▸ Do this
In the blog post about avoiding public restrooms, how long does the mom the writer talked with drive to get to the co-op?

▸ Excerpt to read
Another TMI Confession

Well friends, brace yourself for another TMI confession: I don’t like to go to the bathroom in public establishments, to the point of stupidity. And even though I have had more than one experience that should have taught me a lesson, I continue to “hold it” with the understanding that I will be home soon, and all will be well.

Allow me to paint you a picture:

If bathroom signs were truly accurate...
Pretty much.

Over two weeks ago it was Mom’s Night Out(MNO) for our homeschool co-op. Our co-op has members from all over DFW. I was talking with one of the moms yesterday and she drives 50 minutes to get to our co-op. Granted, she probably is the furthest away, but my point is that we are a spread out group. For this month’s MNO I was lucky, because the restaurant we were meeting at was less than 15 minutes from my house. Yay! Perfect excuse to go for the first time.

I had a fabulous time with the other moms, and I refilled my drink at least twice. The group was winding down (and my bladder was filling up) when I got a text from Adam asking where to buy a Pillow Pet. Uh oh. It was past bedtime and he was asking about Pillow Pets. I smelled a semi-emergency. I shared his message with the ladies, then excused myself to go hunt down a Pillow Pet. I thought it would be kind of weird to say, “I have to leave because there is something up, but first I’m going to go use the restroom.” Nah. Besides, my home and my toilet were only 15 minutes away.

▸ Data
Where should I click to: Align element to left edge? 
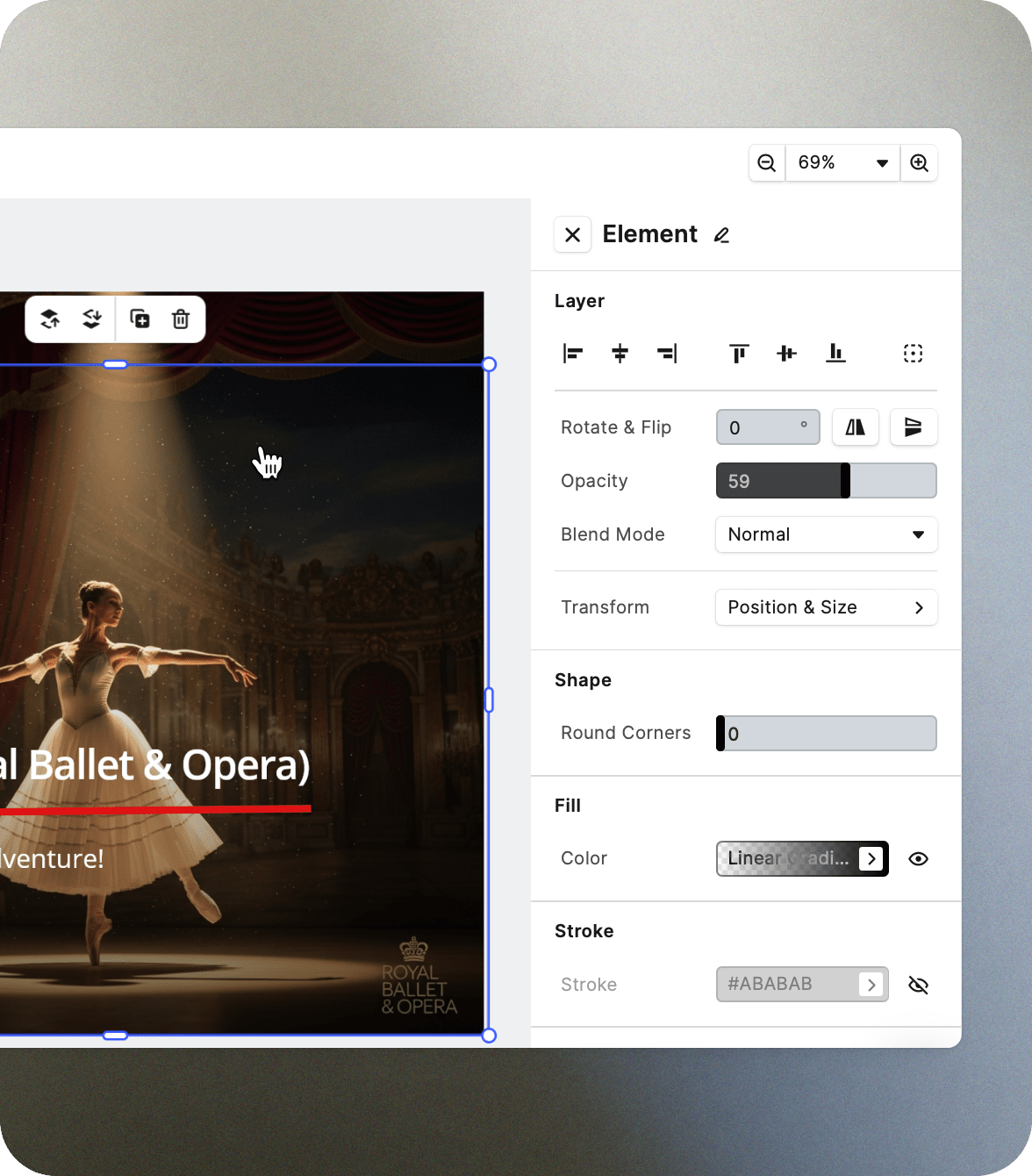[572, 354]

▸ Task answer
She drives 50 minutes.